**Work item**
For the entries below, how many lines contain the word "Open"? Reply with the number and nothing else.
Input for this task Block Start
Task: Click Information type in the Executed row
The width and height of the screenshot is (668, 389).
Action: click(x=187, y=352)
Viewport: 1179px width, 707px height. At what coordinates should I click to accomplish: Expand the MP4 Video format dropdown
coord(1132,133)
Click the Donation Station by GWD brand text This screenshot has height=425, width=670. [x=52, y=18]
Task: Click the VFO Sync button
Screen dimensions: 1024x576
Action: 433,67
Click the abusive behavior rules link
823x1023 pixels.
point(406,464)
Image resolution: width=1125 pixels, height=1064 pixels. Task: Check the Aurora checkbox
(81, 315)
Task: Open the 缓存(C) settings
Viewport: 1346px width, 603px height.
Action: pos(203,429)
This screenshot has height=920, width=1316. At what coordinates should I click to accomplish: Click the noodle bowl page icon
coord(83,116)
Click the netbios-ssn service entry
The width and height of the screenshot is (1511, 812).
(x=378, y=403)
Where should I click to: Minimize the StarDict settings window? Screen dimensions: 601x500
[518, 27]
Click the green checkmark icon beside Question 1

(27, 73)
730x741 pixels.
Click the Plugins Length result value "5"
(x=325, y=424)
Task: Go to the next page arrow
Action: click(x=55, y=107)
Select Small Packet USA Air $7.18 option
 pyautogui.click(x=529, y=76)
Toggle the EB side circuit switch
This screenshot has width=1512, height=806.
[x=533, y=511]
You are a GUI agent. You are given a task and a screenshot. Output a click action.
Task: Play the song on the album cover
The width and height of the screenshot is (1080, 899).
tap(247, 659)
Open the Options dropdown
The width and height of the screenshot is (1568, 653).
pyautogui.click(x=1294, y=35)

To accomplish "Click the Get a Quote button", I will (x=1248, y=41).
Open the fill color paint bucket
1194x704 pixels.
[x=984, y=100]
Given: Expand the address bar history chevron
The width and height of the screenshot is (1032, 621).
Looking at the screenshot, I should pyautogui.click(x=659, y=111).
Input for this task Block End
**Answer below**
3